We're back from our CNY break.
It was a good break but in a strange way, I look forward to resuming my/his routine. It was too long a break from our routine due to running errands, taking things a bit slower (due to feedback that I'm too focused on my son), reorganising things at home prior to my helper's departure, and of course the week long CNY break.
It's been several months (I think 2 mths) since we did NeuroSuit therapy regularly. He started kindergarten in Jan (and not forgetting the Dec holiday prog too), so there was much less time to do it (now restricted to evenings which are then subject to the weather). He also fell sick a few times since starting kindergarten, each time needing about 2 weeks to fully recover and therefore off from Neurosuit.
As a result, his walking and running gait have worsened. I'm sad about it. I know he can improve again but it'll take a lot more effort on our parts now (due to time constrains and losing my helper).
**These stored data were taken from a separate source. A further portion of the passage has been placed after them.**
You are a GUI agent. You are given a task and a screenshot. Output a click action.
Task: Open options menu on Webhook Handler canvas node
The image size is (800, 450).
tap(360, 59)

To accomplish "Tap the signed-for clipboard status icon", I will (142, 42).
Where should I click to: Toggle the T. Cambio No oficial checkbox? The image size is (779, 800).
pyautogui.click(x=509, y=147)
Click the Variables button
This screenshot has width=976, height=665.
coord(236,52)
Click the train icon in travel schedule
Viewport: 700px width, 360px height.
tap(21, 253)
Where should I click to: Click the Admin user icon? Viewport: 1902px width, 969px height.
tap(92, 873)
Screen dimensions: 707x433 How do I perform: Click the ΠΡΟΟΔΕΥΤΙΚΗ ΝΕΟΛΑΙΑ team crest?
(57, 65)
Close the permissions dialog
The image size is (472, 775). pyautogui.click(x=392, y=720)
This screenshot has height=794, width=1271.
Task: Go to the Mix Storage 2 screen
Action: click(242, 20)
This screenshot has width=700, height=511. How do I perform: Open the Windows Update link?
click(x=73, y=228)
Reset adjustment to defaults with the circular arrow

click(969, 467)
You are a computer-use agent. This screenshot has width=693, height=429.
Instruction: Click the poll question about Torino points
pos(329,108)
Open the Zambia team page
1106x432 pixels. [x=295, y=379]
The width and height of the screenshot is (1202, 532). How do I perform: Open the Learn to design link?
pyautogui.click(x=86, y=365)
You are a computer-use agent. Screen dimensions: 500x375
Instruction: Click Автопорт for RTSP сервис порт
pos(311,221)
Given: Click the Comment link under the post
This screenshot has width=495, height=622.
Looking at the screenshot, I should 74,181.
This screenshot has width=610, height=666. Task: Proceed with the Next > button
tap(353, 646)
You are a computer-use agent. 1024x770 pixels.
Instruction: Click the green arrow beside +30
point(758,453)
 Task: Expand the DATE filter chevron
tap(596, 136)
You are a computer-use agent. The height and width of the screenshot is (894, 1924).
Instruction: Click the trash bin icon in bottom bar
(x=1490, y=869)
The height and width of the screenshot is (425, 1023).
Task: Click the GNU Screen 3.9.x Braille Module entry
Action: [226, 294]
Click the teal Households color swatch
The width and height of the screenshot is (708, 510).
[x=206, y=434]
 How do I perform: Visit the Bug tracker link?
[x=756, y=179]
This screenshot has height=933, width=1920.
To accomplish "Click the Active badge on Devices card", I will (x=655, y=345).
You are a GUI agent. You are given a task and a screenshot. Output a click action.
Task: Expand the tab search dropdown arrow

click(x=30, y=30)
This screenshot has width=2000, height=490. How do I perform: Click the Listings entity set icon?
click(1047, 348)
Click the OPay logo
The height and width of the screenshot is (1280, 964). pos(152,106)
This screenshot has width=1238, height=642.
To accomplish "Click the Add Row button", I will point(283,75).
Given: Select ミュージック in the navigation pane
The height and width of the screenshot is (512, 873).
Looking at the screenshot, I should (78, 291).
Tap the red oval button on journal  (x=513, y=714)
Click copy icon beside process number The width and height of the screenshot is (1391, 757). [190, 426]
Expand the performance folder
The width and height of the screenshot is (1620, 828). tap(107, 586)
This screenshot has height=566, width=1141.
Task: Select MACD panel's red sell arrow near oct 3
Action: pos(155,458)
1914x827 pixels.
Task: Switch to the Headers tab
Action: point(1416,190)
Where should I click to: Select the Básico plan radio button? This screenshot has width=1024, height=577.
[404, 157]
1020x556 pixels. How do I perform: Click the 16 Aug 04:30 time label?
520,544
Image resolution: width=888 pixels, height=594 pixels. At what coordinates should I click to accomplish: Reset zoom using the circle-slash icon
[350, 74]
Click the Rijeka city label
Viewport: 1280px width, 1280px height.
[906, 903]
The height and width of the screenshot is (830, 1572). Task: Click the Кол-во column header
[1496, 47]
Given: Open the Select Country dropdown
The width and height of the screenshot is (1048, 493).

For one thing, it proves a point - I cannot and should not let up on my efforts in helping my son. It's a slippery slope.
I have things cut out for me the next 6 months. I need him to sleep well at night so that I get my rest and would then be able to function much better during the day - at kindergarten, helping him be independent, doing therapy-like activities with him, possibly doing hyperbaric oxygen therapy (HBOT), and possibly Lokomat physiotherapy. All things are possible with God's help. I sure will need a huge dose of His help! But I also know that it'll be based on His timing, not mine.